__EXCERPTED RECORDS__
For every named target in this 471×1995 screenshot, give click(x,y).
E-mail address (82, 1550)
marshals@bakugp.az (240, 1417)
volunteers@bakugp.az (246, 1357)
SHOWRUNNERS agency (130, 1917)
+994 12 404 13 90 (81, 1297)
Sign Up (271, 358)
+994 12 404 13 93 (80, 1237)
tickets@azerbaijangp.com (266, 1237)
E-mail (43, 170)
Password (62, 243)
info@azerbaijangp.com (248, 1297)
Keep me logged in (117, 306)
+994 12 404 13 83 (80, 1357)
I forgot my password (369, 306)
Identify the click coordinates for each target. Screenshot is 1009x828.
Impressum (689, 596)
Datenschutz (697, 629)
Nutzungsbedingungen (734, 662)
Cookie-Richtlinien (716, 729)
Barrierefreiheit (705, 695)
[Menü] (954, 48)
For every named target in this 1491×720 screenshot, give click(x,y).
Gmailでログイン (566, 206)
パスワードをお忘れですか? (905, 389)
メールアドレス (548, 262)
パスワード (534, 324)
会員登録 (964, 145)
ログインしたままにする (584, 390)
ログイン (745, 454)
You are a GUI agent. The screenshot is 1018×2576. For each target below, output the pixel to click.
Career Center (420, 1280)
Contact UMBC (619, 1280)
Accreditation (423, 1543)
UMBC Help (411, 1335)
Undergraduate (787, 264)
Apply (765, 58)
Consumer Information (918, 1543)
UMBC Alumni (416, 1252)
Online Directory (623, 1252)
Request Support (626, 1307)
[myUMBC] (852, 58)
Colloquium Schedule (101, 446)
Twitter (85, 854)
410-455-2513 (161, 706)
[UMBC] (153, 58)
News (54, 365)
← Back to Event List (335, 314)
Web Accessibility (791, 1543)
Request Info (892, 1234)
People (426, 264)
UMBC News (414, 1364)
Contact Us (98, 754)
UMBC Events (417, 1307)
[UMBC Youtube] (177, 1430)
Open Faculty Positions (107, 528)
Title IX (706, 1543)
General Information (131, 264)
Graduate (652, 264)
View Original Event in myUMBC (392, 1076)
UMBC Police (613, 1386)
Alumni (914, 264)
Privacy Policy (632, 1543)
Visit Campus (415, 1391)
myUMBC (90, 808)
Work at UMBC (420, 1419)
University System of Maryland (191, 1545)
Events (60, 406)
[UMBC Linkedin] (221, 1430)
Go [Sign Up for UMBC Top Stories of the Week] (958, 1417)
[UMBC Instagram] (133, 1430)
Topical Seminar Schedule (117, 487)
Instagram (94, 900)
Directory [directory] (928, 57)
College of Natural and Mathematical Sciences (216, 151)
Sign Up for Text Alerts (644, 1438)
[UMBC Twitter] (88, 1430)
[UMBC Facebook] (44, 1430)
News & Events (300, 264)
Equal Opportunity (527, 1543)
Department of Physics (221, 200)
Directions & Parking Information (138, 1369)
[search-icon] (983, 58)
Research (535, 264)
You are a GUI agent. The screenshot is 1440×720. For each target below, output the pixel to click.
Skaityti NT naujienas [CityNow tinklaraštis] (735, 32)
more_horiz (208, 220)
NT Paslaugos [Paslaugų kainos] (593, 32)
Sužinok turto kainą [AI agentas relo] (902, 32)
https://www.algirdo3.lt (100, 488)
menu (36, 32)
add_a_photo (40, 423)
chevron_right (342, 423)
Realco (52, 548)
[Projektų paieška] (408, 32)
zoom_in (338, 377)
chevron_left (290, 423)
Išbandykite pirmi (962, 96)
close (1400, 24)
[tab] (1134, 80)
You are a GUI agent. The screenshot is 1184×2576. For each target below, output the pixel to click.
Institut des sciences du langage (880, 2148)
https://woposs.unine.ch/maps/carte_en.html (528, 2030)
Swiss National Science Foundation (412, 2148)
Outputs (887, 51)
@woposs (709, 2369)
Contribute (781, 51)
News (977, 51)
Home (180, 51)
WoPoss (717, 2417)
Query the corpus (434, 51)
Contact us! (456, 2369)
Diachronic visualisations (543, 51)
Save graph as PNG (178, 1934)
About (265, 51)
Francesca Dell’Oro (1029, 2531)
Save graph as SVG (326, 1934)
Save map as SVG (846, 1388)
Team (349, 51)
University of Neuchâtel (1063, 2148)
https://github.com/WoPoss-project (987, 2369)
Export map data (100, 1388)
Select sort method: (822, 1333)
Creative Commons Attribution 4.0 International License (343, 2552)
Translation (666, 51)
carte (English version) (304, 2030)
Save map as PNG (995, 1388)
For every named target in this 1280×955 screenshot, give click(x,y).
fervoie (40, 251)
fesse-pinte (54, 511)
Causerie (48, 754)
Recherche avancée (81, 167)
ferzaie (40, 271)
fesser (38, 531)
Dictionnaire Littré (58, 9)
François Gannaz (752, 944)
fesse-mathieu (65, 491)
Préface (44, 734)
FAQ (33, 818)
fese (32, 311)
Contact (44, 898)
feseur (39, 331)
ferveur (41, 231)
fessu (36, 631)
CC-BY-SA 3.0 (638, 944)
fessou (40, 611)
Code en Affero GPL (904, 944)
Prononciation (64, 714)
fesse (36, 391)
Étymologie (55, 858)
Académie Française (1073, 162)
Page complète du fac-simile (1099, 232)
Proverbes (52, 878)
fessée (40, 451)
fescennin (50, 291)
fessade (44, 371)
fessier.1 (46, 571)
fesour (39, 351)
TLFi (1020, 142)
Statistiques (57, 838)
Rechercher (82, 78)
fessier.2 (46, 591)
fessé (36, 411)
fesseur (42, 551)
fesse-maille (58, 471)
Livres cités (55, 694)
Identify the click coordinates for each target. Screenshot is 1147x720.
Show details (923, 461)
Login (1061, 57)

__WORK TO COMPLETE__
Retype all of the data above line for line, with no changes.

__FINISHED TASK__
For every named target in this 471×1995 screenshot, give click(x,y).
E-mail address (82, 1550)
marshals@bakugp.az (240, 1417)
volunteers@bakugp.az (246, 1357)
SHOWRUNNERS agency (130, 1917)
+994 12 404 13 90 (81, 1297)
Sign Up (271, 358)
+994 12 404 13 93 (80, 1237)
tickets@azerbaijangp.com (266, 1237)
E-mail (43, 170)
Password (62, 243)
info@azerbaijangp.com (248, 1297)
Keep me logged in (117, 306)
+994 12 404 13 83 (80, 1357)
I forgot my password (369, 306)
Identify the click coordinates for each target. Screenshot is 1009x828.
Impressum (689, 596)
Datenschutz (697, 629)
Nutzungsbedingungen (734, 662)
Cookie-Richtlinien (716, 729)
Barrierefreiheit (705, 695)
[Menü] (954, 48)
For every named target in this 1491×720 screenshot, give click(x,y).
Gmailでログイン (566, 206)
パスワードをお忘れですか? (905, 389)
メールアドレス (548, 262)
パスワード (534, 324)
会員登録 (964, 145)
ログインしたままにする (584, 390)
ログイン (745, 454)
You are a GUI agent. The screenshot is 1018×2576. For each target below, output the pixel to click.
Career Center (420, 1280)
Contact UMBC (619, 1280)
Accreditation (423, 1543)
UMBC Help (411, 1335)
Undergraduate (787, 264)
Apply (765, 58)
Consumer Information (918, 1543)
UMBC Alumni (416, 1252)
Online Directory (623, 1252)
Request Support (626, 1307)
[myUMBC] (852, 58)
Colloquium Schedule (101, 446)
Twitter (85, 854)
410-455-2513 (161, 706)
[UMBC] (153, 58)
News (54, 365)
← Back to Event List (335, 314)
Web Accessibility (791, 1543)
Request Info (892, 1234)
People (426, 264)
UMBC News (414, 1364)
Contact Us (98, 754)
UMBC Events (417, 1307)
[UMBC Youtube] (177, 1430)
Open Faculty Positions (107, 528)
Title IX (706, 1543)
General Information (131, 264)
Graduate (652, 264)
View Original Event in myUMBC (392, 1076)
UMBC Police (613, 1386)
Alumni (914, 264)
Privacy Policy (632, 1543)
Visit Campus (415, 1391)
myUMBC (90, 808)
Work at UMBC (420, 1419)
University System of Maryland (191, 1545)
Events (60, 406)
[UMBC Linkedin] (221, 1430)
Go [Sign Up for UMBC Top Stories of the Week] (958, 1417)
[UMBC Instagram] (133, 1430)
Topical Seminar Schedule (117, 487)
Instagram (94, 900)
Directory [directory] (928, 57)
College of Natural and Mathematical Sciences (216, 151)
Sign Up for Text Alerts (644, 1438)
[UMBC Twitter] (88, 1430)
[UMBC Facebook] (44, 1430)
News & Events (300, 264)
Equal Opportunity (527, 1543)
Department of Physics (221, 200)
Directions & Parking Information (138, 1369)
[search-icon] (983, 58)
Research (535, 264)
You are a GUI agent. The screenshot is 1440×720. For each target below, output the pixel to click.
Skaityti NT naujienas [CityNow tinklaraštis] (735, 32)
more_horiz (208, 220)
NT Paslaugos [Paslaugų kainos] (593, 32)
Sužinok turto kainą [AI agentas relo] (902, 32)
https://www.algirdo3.lt (100, 488)
menu (36, 32)
add_a_photo (40, 423)
chevron_right (342, 423)
Realco (52, 548)
[Projektų paieška] (408, 32)
zoom_in (338, 377)
chevron_left (290, 423)
Išbandykite pirmi (962, 96)
close (1400, 24)
[tab] (1134, 80)
You are a GUI agent. The screenshot is 1184×2576. For each target below, output the pixel to click.
Institut des sciences du langage (880, 2148)
https://woposs.unine.ch/maps/carte_en.html (528, 2030)
Swiss National Science Foundation (412, 2148)
Outputs (887, 51)
@woposs (709, 2369)
Contribute (781, 51)
News (977, 51)
Home (180, 51)
WoPoss (717, 2417)
Query the corpus (434, 51)
Contact us! (456, 2369)
Diachronic visualisations (543, 51)
Save graph as PNG (178, 1934)
About (265, 51)
Francesca Dell’Oro (1029, 2531)
Save graph as SVG (326, 1934)
Save map as SVG (846, 1388)
Team (349, 51)
University of Neuchâtel (1063, 2148)
https://github.com/WoPoss-project (987, 2369)
Export map data (100, 1388)
Select sort method: (822, 1333)
Creative Commons Attribution 4.0 International License (343, 2552)
Translation (666, 51)
carte (English version) (304, 2030)
Save map as PNG (995, 1388)
For every named target in this 1280×955 screenshot, give click(x,y).
fervoie (40, 251)
fesse-pinte (54, 511)
Causerie (48, 754)
Recherche avancée (81, 167)
ferzaie (40, 271)
fesser (38, 531)
Dictionnaire Littré (58, 9)
François Gannaz (752, 944)
fesse-mathieu (65, 491)
Préface (44, 734)
FAQ (33, 818)
fese (32, 311)
Contact (44, 898)
feseur (39, 331)
ferveur (41, 231)
fessu (36, 631)
CC-BY-SA 3.0 (638, 944)
fessou (40, 611)
Code en Affero GPL (904, 944)
Prononciation (64, 714)
fesse (36, 391)
Étymologie (55, 858)
Académie Française (1073, 162)
Page complète du fac-simile (1099, 232)
Proverbes (52, 878)
fessée (40, 451)
fescennin (50, 291)
fessade (44, 371)
fessier.1 (46, 571)
fesour (39, 351)
TLFi (1020, 142)
Statistiques (57, 838)
Rechercher (82, 78)
fessier.2 (46, 591)
fessé (36, 411)
fesseur (42, 551)
fesse-maille (58, 471)
Livres cités (55, 694)
Identify the click coordinates for each target. Screenshot is 1147x720.
Show details (923, 461)
Login (1061, 57)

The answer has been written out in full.